夫婦によると、財務諸表と意見書が正確であったならば、ウォール・ストリート・ジャーナル紙はコロンビア映画の印象を悪くしていただろうということである。連邦最高裁判所は最終的にこれらの主張を退けたが、プライス・ウォーターハウスはこの訴訟で数十万ドルをかけて自社を弁護した。

『ACCOUNTING FOR SUCCESS』

1970年代のアメリカ社会は、オイルショックによりもたらされた景気停滞と物価高(インフレ)が同時に起こるスタグフレーションに見舞われていました。

1973年に全世界をおそったオイル・ショックは、原油価格の4倍化、食料価格の高騰を招き、それまで先進各国の成長を支えてきた原油安という条件を終わらせたのみならず、各国は前例のないイ ンフレに悩まされた。オイル・ショック後のアメリカ経済は失業率が高いままで物価上昇が進行した。これを、景気停滞(stagnation)とインフレーション(inflation)の同時進行という意味でスタグフレーションと呼ぶ。これに対しては、その後のフォード、カーター 政権もさまざまな対策を試みたが、決定打は見つからなかった。

『アメリカの歴史』

景気停滞による株式市場での損失と、企業による利益操作(不正会計)もあり、決算で高収益を報告したにもかかわらず倒産する企業が出てきました。怒れる投資家や世論は、「会計士はどこにいたのか!」と詰め寄り、事業の失敗を見抜けなかったということで会計士達を訴訟に巻き込んでいきました。冒頭のコロンビア映画会社の話がその一例です。

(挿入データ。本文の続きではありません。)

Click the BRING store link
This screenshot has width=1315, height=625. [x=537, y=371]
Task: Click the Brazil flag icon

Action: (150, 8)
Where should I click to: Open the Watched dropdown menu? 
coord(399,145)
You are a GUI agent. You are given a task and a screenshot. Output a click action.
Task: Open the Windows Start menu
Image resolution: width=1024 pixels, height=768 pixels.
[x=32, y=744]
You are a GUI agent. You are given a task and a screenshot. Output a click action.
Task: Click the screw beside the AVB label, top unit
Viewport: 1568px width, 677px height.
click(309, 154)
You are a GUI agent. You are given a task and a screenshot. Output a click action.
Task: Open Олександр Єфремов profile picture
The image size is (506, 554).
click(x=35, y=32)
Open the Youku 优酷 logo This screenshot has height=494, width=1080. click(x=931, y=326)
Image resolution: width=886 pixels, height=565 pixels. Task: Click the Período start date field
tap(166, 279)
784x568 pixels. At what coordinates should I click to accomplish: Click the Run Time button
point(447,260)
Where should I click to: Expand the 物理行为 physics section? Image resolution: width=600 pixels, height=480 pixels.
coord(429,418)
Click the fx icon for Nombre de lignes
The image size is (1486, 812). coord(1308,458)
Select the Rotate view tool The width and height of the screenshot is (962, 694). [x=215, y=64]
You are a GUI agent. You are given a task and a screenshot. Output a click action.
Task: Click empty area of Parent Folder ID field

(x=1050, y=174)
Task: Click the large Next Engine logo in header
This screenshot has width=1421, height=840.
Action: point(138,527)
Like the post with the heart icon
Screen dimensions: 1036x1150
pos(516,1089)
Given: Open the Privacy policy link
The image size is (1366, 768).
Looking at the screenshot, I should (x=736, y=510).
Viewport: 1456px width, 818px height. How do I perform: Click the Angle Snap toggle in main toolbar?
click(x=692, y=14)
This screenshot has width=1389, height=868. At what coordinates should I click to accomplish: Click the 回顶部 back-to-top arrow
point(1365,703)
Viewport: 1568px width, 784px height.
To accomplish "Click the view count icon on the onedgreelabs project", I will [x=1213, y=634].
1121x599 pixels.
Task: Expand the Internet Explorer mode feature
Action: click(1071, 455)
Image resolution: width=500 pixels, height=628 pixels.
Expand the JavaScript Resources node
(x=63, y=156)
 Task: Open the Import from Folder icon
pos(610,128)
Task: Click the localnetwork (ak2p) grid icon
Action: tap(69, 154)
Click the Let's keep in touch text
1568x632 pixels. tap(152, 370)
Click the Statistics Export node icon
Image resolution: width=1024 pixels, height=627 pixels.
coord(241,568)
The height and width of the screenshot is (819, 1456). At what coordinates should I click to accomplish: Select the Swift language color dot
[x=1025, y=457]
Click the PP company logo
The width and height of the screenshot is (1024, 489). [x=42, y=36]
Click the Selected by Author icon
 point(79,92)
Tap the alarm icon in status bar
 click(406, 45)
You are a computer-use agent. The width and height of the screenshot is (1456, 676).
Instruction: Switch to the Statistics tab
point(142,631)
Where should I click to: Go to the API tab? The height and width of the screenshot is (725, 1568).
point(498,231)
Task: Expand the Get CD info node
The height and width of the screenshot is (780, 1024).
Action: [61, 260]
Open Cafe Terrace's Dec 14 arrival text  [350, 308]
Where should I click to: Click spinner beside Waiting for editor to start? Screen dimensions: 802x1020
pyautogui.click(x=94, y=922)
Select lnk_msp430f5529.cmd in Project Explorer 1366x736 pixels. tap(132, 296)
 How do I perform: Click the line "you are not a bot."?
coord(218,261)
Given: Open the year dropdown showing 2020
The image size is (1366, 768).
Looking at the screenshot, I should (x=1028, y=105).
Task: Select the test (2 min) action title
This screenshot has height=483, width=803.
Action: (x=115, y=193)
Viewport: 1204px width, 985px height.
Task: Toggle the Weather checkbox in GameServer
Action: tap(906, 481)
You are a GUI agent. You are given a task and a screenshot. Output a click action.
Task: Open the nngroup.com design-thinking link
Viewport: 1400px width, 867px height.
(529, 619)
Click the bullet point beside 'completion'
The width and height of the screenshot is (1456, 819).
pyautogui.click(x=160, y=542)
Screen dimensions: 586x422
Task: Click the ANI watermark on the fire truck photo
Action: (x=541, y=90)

1970年代は、良かれ悪かれBig8(ビッグエイト)会計事務所※がアメリカ社会で注目を浴びた時代でした。本業の会計監査が苦難を迎える中、好調なコンサルティングはどうだったのでしょう、その歴史を紐解きたいと思います。

※1970年代当時、アメリカに存在した8つの大手会計事務所のこと。ピート・マーウィック・ミッチェル、アーサー・アンダーセン、アーンスト・アンド・アーンスト、プライス・ウォーターハウス、ハスキンズ・アンド・セルズ、ライブランド・ロス・モンゴメリー、アーサー・ヤング、トーシュ・ロスの各社。後にDeloitte、PWC、EY、KPMGへと統合される

当時のBig8会計事務所は3つの苦難に直面したと言われています。

第一は、先に書いたように会計事務所に対する損害賠償請求訴訟が相次ぎ、会計事務所の財産的基盤を揺るがしかねなかったこと。

第二は、経済不況が新会社の設立や株式公開などを減少させ、会計監査のニーズが頭打ちになっていたこと。

第三は、監査サービスは会計事務所間での差別化がなくなり、監査料金の引き下げ圧力で利益採算が大幅に悪化していたこと。

本業である会計監査が伸び悩む中、Big8各社はコンサルティングに力を入れ始めました。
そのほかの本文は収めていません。